Every line in the records below with the string "computer" needs to be copied out.

(Collection entries)

····················

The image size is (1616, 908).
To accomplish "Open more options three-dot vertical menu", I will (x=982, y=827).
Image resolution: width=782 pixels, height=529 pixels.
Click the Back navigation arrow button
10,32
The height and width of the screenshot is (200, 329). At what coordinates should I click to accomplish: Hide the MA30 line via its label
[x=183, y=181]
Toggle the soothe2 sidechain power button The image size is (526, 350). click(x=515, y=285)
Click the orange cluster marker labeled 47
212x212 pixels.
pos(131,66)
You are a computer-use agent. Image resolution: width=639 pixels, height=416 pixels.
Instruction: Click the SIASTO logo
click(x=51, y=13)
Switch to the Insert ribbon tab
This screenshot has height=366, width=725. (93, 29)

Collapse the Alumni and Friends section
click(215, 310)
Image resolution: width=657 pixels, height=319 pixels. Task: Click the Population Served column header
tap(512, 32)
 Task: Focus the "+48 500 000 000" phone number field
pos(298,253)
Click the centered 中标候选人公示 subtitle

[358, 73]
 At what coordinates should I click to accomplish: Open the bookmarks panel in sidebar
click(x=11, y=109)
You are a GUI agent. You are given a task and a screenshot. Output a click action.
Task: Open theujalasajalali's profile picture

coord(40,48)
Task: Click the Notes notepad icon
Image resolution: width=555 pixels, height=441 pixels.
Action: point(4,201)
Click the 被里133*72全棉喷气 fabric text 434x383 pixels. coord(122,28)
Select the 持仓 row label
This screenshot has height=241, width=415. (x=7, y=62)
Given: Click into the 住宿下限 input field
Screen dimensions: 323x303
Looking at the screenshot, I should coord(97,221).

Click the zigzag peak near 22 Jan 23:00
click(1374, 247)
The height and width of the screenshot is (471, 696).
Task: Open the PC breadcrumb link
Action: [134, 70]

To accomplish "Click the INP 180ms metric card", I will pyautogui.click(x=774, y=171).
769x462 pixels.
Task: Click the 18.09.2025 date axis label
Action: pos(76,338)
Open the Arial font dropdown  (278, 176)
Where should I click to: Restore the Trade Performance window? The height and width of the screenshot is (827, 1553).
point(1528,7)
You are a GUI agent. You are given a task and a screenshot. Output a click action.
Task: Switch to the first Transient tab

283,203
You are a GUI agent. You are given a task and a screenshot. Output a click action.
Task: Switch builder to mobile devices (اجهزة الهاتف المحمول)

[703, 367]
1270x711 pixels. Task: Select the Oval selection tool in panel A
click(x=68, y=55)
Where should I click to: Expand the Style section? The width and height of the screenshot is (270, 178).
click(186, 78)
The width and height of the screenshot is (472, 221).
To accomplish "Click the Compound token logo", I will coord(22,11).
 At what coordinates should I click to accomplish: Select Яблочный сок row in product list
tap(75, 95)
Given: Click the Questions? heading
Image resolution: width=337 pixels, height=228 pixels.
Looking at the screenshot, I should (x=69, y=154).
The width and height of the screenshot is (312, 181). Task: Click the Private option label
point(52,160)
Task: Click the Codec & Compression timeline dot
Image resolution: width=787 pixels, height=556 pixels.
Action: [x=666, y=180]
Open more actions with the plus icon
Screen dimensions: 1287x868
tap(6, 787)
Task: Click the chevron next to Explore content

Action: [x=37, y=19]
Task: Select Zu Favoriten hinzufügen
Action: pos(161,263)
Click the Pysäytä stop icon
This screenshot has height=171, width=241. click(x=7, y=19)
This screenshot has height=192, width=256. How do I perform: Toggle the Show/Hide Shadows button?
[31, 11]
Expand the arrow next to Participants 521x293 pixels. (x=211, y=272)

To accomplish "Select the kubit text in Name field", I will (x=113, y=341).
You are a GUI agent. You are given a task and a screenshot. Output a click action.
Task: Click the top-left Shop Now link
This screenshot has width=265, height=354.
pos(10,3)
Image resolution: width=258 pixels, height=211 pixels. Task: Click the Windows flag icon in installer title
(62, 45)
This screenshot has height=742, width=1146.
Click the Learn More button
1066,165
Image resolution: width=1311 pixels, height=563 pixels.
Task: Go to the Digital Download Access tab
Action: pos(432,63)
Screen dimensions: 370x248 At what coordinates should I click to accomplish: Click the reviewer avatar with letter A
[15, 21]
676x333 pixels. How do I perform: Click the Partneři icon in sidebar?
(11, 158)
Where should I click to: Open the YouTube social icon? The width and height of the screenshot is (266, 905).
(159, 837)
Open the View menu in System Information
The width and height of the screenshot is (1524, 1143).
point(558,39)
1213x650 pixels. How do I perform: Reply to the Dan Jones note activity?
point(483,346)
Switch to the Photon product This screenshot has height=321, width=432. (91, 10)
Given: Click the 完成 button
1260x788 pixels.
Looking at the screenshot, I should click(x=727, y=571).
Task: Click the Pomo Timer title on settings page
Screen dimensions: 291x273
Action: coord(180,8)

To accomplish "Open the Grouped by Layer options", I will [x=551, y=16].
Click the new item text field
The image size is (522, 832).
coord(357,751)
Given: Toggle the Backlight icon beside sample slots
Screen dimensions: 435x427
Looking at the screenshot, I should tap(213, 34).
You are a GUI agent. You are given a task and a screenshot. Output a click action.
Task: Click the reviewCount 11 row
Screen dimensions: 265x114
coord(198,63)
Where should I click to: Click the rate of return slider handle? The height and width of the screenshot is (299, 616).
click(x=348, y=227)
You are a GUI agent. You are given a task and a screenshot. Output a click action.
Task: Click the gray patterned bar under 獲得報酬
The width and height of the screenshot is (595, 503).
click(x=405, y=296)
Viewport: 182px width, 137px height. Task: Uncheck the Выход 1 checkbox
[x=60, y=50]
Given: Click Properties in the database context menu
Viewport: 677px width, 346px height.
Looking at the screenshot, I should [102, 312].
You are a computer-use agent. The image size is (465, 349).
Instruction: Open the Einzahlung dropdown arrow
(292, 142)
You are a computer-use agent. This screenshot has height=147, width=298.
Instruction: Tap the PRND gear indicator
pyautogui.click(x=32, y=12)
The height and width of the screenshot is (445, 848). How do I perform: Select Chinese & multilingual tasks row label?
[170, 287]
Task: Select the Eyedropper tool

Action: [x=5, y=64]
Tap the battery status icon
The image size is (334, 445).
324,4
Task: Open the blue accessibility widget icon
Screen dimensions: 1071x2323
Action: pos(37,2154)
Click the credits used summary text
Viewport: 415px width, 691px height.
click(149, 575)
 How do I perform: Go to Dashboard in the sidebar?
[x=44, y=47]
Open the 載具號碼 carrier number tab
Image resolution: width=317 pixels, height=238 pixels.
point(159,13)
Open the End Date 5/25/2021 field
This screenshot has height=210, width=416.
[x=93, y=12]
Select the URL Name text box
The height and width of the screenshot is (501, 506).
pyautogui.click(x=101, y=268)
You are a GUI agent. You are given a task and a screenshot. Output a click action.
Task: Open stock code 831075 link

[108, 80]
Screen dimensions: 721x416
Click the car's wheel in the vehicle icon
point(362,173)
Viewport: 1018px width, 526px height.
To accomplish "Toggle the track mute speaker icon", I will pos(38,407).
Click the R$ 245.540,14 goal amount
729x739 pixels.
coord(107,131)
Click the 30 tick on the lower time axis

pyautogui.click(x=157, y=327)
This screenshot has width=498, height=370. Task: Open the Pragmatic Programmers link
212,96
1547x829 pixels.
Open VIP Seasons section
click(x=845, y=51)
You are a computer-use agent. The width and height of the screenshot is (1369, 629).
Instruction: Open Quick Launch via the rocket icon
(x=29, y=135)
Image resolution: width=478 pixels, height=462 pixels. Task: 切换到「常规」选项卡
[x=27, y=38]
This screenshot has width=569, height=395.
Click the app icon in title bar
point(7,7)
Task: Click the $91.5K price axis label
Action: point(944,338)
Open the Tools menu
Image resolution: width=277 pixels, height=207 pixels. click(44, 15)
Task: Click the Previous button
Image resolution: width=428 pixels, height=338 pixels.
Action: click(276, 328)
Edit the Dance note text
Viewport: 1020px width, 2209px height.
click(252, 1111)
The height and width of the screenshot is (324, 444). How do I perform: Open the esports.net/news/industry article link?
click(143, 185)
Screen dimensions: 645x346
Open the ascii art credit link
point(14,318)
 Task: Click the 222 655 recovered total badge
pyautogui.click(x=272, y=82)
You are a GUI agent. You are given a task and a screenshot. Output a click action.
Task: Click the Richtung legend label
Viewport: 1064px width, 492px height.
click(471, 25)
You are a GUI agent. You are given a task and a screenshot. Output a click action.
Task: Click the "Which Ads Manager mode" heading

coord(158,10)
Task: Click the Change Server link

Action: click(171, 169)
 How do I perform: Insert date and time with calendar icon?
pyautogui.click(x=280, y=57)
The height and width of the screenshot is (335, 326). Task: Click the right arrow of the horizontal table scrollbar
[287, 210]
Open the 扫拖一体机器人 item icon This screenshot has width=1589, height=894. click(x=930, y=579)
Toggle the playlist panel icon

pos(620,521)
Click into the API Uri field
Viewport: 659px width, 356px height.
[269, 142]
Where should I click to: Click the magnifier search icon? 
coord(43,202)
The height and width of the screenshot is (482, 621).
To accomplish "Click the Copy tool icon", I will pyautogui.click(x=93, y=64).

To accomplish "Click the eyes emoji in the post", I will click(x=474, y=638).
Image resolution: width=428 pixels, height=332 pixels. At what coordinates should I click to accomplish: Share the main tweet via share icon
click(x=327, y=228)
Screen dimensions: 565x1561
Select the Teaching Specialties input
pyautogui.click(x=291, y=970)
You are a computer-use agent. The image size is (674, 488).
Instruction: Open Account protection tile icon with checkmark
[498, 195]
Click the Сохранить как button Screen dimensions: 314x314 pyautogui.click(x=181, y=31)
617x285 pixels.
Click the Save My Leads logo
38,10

····················

### Output of the task
You are a computer-use agent. Image resolution: width=639 pixels, height=416 pixels.
You are a computer-use agent. The image size is (465, 349).
You are a computer-use agent. This screenshot has height=147, width=298.
You are a computer-use agent. The width and height of the screenshot is (1369, 629).
You are a computer-use agent. The image size is (674, 488).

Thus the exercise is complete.